**THE PROBLEM**
Rewrite the items from the line containing "Image resolution: width=1456 pixels, height=820" down to the line containing "click(x=575, y=78)", changing "teal" to "green" and leaving everything else as it is.

[start of TASK INPUTS]

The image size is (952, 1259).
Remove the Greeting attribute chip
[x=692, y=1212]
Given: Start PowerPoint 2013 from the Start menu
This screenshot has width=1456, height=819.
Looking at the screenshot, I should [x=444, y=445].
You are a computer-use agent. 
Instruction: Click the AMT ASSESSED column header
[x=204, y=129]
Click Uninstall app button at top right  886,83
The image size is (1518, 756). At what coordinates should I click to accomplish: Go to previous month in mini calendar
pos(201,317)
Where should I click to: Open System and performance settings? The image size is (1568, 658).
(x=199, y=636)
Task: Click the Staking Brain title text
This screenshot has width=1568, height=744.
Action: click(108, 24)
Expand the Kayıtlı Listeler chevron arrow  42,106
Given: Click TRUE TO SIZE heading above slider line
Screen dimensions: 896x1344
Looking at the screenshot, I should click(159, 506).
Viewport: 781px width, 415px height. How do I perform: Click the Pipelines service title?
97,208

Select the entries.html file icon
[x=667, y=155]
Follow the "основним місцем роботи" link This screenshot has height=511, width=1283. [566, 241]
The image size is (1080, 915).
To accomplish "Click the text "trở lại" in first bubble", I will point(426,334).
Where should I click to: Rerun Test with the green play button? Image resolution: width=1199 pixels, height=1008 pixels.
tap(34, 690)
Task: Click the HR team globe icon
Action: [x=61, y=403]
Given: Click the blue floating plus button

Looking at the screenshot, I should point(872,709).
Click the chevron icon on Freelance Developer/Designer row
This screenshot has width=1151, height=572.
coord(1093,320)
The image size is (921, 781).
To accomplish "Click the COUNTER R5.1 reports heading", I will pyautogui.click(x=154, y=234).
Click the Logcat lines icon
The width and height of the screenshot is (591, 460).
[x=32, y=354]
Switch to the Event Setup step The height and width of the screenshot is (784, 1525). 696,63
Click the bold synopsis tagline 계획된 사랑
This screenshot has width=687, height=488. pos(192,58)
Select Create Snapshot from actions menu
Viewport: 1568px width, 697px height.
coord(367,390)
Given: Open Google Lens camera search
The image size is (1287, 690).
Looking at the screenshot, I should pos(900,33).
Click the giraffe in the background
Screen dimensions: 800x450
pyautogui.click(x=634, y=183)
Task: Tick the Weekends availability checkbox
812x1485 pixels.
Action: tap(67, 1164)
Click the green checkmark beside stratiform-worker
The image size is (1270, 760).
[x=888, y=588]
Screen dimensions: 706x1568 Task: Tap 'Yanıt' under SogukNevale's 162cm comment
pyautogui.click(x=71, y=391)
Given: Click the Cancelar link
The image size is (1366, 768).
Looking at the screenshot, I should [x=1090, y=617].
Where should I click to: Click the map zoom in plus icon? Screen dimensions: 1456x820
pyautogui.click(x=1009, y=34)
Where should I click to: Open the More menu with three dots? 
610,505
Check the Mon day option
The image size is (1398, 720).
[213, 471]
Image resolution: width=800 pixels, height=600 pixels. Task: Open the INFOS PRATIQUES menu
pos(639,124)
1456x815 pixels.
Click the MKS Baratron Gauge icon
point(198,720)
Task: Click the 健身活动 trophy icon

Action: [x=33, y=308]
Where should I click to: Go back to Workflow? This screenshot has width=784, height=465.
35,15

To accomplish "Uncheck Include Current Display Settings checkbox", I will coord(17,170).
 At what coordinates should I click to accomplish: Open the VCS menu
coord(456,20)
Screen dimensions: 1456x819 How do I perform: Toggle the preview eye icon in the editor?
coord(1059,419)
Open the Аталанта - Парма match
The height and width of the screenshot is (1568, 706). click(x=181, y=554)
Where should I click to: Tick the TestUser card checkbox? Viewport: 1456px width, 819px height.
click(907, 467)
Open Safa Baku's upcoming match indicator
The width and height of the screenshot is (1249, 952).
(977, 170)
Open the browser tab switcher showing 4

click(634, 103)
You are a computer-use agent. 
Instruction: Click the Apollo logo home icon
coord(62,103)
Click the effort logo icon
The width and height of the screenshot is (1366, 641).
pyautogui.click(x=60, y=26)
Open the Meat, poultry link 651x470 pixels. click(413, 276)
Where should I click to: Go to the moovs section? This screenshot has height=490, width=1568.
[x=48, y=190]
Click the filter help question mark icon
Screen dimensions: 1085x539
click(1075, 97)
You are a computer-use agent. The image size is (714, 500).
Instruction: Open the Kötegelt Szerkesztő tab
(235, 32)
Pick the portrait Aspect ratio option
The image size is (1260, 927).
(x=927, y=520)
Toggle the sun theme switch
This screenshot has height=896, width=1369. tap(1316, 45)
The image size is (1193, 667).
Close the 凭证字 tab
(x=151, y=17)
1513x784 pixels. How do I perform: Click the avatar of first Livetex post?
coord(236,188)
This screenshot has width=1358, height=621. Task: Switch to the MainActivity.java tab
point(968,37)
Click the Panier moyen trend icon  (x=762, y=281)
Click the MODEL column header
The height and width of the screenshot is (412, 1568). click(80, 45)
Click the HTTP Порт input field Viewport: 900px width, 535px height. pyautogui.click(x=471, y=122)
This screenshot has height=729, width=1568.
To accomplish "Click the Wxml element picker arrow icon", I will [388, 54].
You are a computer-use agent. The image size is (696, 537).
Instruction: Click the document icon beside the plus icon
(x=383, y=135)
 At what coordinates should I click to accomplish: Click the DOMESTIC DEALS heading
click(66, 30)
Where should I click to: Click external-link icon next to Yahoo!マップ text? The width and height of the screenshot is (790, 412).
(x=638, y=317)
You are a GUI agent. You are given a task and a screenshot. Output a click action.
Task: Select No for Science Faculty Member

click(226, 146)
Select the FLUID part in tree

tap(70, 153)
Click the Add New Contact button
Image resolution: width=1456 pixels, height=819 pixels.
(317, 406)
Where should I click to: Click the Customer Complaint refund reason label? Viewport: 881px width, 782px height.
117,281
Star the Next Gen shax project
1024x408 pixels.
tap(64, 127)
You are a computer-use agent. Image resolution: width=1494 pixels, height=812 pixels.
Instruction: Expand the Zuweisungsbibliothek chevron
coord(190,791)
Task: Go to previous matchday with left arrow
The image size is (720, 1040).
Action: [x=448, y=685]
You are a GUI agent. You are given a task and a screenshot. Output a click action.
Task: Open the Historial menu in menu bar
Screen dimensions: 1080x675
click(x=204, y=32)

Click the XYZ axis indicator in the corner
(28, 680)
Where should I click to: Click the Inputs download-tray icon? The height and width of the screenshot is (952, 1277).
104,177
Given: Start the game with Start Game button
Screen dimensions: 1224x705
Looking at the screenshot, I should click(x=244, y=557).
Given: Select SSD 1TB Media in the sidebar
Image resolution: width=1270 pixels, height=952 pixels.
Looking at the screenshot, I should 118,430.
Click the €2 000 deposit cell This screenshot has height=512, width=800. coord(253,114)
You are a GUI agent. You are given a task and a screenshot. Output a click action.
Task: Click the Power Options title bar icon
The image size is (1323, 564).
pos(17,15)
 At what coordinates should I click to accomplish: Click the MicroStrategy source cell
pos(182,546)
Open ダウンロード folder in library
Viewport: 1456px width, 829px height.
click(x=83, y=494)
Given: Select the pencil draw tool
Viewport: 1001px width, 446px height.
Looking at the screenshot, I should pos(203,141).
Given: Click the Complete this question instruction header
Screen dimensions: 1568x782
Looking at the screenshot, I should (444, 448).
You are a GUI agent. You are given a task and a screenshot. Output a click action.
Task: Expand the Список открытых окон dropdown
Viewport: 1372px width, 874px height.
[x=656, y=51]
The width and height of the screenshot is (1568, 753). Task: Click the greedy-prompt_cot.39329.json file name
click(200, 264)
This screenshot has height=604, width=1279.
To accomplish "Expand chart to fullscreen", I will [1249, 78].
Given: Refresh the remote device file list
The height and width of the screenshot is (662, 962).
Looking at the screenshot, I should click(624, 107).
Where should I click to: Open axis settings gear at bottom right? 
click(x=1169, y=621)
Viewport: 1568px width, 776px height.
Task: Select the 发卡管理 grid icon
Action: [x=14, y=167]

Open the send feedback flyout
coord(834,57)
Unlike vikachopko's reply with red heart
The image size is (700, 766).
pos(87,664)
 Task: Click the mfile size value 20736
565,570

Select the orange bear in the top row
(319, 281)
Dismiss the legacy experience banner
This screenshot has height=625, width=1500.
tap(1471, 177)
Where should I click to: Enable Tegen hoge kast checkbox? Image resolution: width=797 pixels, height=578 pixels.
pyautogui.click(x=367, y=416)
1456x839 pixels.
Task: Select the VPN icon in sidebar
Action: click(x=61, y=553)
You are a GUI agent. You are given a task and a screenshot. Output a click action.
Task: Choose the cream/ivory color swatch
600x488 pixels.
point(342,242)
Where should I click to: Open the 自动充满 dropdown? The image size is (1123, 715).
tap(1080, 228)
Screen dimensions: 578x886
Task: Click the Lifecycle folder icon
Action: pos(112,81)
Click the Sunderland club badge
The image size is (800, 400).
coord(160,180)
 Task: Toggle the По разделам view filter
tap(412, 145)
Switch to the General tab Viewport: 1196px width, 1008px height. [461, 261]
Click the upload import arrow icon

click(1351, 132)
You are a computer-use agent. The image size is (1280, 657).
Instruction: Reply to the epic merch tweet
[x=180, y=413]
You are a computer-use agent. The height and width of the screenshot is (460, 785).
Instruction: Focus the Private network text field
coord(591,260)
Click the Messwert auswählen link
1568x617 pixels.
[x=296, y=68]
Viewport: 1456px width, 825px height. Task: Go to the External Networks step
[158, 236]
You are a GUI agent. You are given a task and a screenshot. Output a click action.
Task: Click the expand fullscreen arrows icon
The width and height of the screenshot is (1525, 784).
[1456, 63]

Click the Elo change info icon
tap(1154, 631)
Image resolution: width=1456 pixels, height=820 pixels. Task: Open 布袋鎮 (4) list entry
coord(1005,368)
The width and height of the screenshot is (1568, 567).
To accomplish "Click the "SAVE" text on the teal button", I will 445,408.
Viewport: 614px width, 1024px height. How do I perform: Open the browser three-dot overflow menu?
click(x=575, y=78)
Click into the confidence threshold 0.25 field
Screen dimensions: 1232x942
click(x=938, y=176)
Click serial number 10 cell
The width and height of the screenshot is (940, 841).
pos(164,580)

[end of TASK INPUTS]

**SOLUTION BELOW**
Image resolution: width=1456 pixels, height=820 pixels. Task: Open 布袋鎮 (4) list entry
coord(1005,368)
The width and height of the screenshot is (1568, 567).
To accomplish "Click the "SAVE" text on the green button", I will 445,408.
Viewport: 614px width, 1024px height. How do I perform: Open the browser three-dot overflow menu?
click(x=575, y=78)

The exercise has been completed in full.